Bottom line is if it's working for you, you're OK. But if your CO2 levels are indeed that high, I would be concerned especially at night, and with such a high fish load. HTH.


----------



## Sir_BlackhOle (Jan 25, 2004)

You could try cutting off the co2 at night just to be on the safe side.


----------



## C_perugiae (Feb 26, 2004)

You might want to double check those test results with someone else's test kits, or see if you can get LFS to look at your water for ya. I would think a CO2 concentration at 61ppm would prompt your fish to climb out of the tank and slap you around a bit.  I accidentally bumped my concentration up to 43 ppm this summer (in one of my less intelligent moments) and killed a bunch of ghost shrimp in about four hours. I can't imagine fish could all that much more hardy, unless you have a tank full of Bettas...


----------



## yildirim (Nov 25, 2004)

*CO2 question continues*

Hello again,

My tank is 120lt-32g and 132w (6500k&1000K) and it is on from 9AM to 12midnight with a 2 hours of midday break (13hours). I have a good amount of neons and rasporas in it. Since the beginning of the year my CO2 levels are this high and I haven't seen a death or stress even early in the morning before the plants start pearling. So I have never considered to unplug it from the tank. (I'm also planning to switch to pressurized setup in a month.) I used test solutions with known parameters and I got the correct readings. So for now I'm sure of the readings. What I'm mostly concerned is to know:
i. if yeast co2 may produce this high levels of co2 (I have given the details at my previous post)
ii. if there may be some other factors affecting the formula used to derive co2 amount from ph and kh.
iii. if I switch to pressurized setup can I still use intake of my Eheim canister as a reactor (I do not want to place any objects in my tank)

Thanks,
YILDIRIM


----------



## yildirim (Nov 25, 2004)

*CO2 question continues*

Hello again,

Any comments for my three questions at my last post ????

Thanks,
YILDIRIM


----------



## Bert H (Mar 2, 2004)

1. I had diy on a 29 gal before I switched to pressurized and my levels never got that high, that's not to say yours can't.

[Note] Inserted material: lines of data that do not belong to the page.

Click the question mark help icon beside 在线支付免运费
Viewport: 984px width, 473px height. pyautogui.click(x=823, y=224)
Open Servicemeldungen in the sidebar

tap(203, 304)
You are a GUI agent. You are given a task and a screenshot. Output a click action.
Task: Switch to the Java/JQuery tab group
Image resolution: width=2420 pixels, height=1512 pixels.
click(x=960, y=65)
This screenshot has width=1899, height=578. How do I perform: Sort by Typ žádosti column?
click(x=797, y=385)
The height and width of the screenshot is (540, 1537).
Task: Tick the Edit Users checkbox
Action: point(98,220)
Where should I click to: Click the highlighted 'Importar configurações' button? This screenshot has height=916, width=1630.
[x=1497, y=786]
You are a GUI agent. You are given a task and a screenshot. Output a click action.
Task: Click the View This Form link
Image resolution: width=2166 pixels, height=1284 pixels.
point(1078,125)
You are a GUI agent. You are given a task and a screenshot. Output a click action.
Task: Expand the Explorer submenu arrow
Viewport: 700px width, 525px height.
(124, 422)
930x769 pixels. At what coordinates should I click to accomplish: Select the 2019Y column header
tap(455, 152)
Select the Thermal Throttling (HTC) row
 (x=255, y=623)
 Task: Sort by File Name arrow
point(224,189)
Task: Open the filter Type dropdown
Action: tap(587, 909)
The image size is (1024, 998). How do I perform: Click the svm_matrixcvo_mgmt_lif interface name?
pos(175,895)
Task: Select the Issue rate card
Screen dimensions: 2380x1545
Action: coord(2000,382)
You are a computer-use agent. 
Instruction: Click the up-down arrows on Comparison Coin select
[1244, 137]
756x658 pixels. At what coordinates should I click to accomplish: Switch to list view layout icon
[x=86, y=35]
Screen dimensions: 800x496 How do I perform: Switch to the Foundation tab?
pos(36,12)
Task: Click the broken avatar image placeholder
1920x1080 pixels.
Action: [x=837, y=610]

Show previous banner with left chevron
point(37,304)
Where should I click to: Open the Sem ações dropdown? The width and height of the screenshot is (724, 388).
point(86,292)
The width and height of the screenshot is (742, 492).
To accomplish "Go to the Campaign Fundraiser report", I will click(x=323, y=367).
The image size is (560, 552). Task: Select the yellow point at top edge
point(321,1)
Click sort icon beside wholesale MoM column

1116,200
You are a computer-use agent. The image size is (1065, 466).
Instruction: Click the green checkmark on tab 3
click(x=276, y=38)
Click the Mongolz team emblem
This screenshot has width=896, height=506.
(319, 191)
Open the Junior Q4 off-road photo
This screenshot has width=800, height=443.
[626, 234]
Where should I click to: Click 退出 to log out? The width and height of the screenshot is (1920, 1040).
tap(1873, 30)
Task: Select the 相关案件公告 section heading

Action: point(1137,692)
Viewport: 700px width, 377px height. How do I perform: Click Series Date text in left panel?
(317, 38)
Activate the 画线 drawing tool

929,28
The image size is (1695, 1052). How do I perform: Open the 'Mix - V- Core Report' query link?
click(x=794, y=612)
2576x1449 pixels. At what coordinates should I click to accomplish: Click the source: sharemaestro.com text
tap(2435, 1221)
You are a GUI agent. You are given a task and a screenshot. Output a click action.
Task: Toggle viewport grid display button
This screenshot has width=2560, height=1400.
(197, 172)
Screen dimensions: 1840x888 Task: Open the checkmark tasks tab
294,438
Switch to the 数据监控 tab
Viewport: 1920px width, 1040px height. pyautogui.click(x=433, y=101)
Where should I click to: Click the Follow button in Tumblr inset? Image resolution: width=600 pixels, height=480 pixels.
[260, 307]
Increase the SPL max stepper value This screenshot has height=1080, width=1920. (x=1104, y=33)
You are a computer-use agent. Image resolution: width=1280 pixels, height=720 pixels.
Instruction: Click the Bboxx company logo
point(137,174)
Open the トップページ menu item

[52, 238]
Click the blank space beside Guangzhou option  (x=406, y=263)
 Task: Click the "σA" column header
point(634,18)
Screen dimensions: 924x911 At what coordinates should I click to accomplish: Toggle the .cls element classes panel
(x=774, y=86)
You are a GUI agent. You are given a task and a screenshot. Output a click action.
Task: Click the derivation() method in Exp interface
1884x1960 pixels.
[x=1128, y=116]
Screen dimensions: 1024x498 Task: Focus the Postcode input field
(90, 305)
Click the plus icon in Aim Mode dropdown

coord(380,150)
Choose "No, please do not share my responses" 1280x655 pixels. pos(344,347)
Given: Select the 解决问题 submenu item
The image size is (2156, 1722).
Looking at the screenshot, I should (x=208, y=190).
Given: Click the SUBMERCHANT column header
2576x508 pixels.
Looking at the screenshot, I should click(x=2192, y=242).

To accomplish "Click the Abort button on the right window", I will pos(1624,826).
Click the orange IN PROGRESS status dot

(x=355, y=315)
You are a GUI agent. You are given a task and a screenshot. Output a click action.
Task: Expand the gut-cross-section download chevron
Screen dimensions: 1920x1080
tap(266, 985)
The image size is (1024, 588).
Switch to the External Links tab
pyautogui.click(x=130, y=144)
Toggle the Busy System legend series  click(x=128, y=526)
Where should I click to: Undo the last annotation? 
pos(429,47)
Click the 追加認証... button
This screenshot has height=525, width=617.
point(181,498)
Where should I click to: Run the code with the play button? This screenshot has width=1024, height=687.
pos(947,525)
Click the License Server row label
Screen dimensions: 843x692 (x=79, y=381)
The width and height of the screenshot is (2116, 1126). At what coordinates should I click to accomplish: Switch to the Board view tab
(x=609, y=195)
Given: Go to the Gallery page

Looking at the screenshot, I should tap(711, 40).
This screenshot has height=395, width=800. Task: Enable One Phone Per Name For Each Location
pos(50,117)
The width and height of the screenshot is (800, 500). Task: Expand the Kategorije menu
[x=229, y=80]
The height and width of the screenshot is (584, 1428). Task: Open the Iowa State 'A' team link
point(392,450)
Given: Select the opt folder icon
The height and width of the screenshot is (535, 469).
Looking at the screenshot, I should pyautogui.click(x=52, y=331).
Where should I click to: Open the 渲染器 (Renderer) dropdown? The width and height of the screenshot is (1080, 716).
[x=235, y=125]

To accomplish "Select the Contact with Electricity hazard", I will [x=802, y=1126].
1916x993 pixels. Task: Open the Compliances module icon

2. Anything that affects pH will throw off your readings, such as buffers. Otherwise, I believe it is thought that often you will actually have an underestimation of your co2 levels rather than overestimation using the kh/ph relationship. Bottom line here is if your fish are ok, I wouldn't worry about it.

3. Why not build a simple reactor and plumb it in line to your filter. Nothing extra in your tank and the efficiency is much higher. People have reported some issues with using the cannister as the reactor. 

HTH.


----------



## yildirim (Nov 25, 2004)

*co2 reactor question*

Hello Bert,

Thanks for your reply. Can you give me some details or a link how to build that
simple reactor which I can plumb it in line to my filter.

YILDIRIM


----------



## Bert H (Mar 2, 2004)

Yildirim,
Look here for Gomer's reactor. You can go cheaper if you use regular pvc instead of the clear one for the center. Then just plumb it into the return side of your filter, ie, rather than have the return hose go directly into the tank, have it go through the reactor first, then the tank. These systems work great with cannister filters.


----------